В пятницу, 26 октября, в 10.00, состоится лекция на тему "Compositional Data Analysis and representation of omics-abundances"


Vera Pawlowsky-Glahn - Emeritus Professor, University of Girona, Spain
Juan José Egozcue - Emeritus Professor, Technical University of Catalonia, Barcelona, Spain

Место проведения мероприятия - Мраморный зал.

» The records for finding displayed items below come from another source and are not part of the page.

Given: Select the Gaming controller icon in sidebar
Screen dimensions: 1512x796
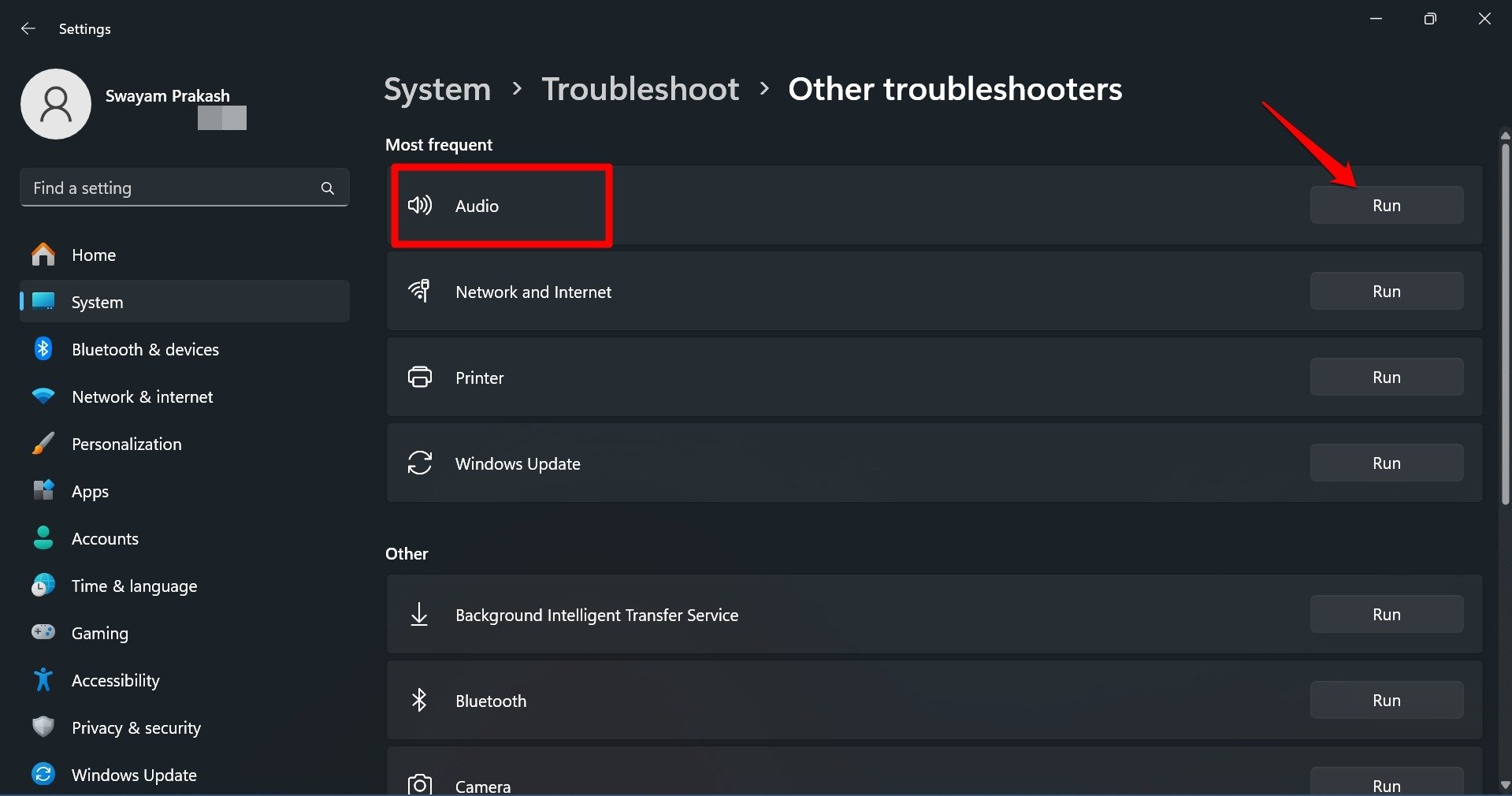Looking at the screenshot, I should click(x=43, y=633).
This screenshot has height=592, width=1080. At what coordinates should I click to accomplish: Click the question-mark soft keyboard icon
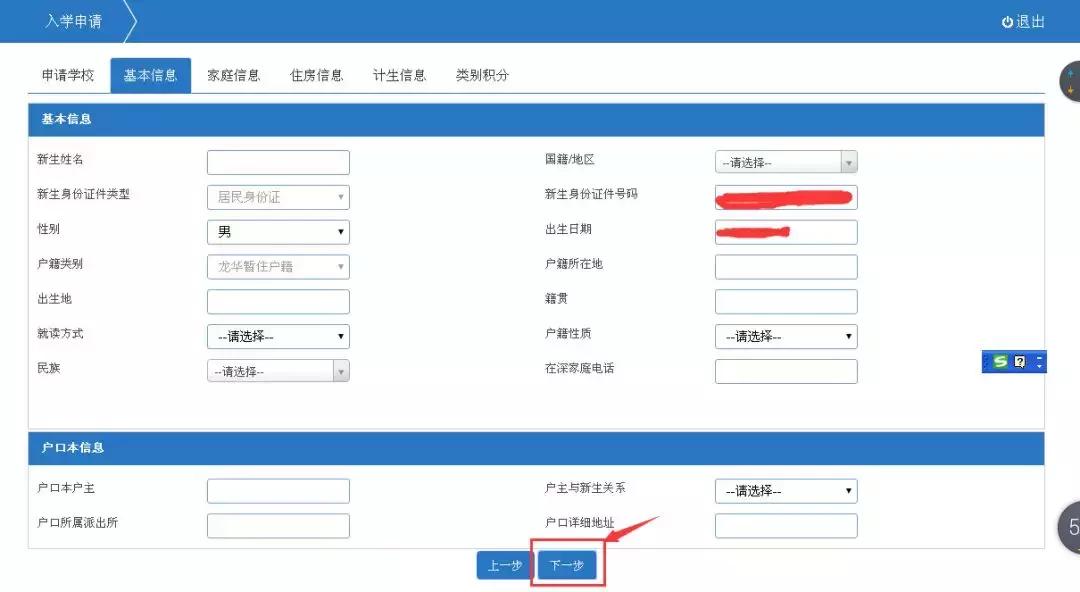click(x=1020, y=361)
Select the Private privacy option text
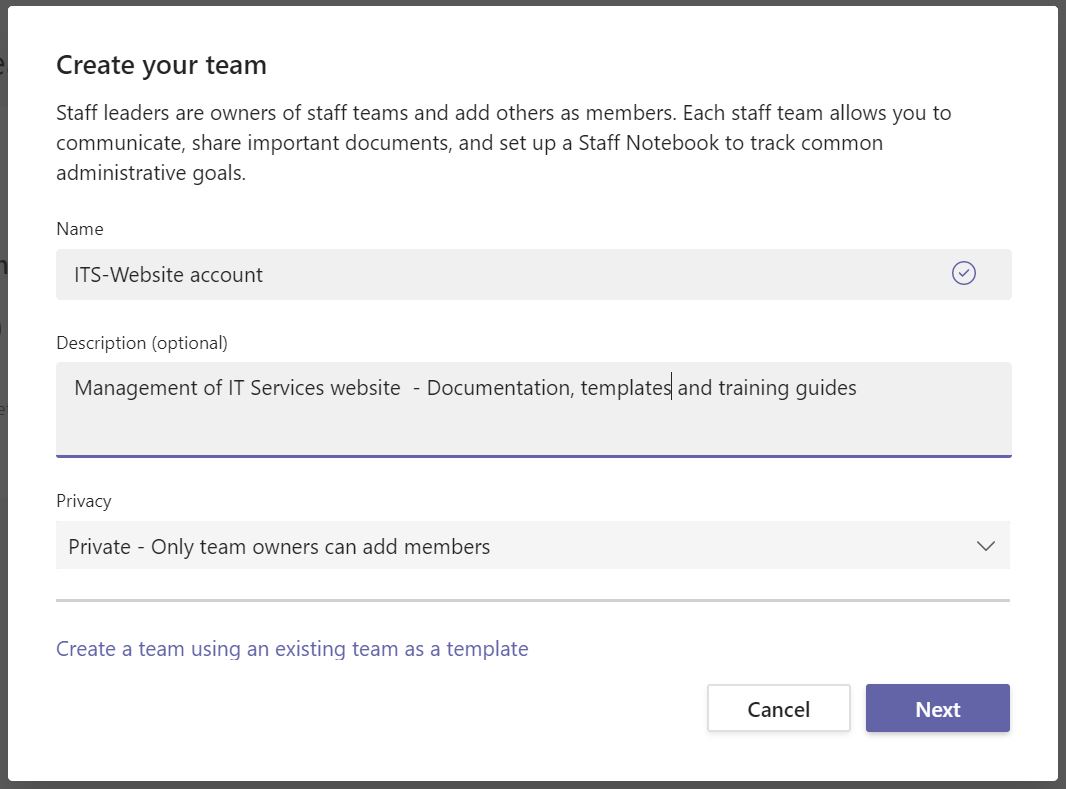This screenshot has width=1066, height=789. 278,546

Приглашаются все желающие!

О чем пойдет речь:

Raw analysis of D-part Compositional Data (CoDa) is based on the
assumption that the sample space for such data is the D-dimensional real
space endowed with the standard Euclidean geometry. This assumption can
lead to spurious correlations and other non-sensical results when using
multivariate statistical methods. The present state-of-the-art in CoDa
assumes the simplex to be a representation of the sample space and the
Aitchison geometry on the simplex as a way to overcome the difficulties.
These assumptions are based on the principles of scale invariance and
subcompositional coherence, which justification and implications are
discussed, as well as the basic operations (perturbation, powering,
Aitchison inner product) underlying the Aitchison geometry.
This theoretical framework is applied to omics-abundances. Omics studies
generate data sets characterized by a large number of relative
abundances referred to species, OTU's, metabolites and the like. Most of
these data sets are affected by a large number of zero counts. However,
there is a common consensus that these data should be treated as
compositional. The isometric log-ratio representation (ilr) of
compositions provides a way to analyse abundance data avoiding the
misleading results obtained when abundances are considered as real
variables. The main available compositional tools are the compositional
singular value decomposition (csvd) and sequential binary partitions
(sbp). The csvd provides data driven ilr-coordinates or simple-sparse
approximations by principal balances. The use of sbp's gives the
opportunity of designing ilr-coordinates (balances) adapted to the problem.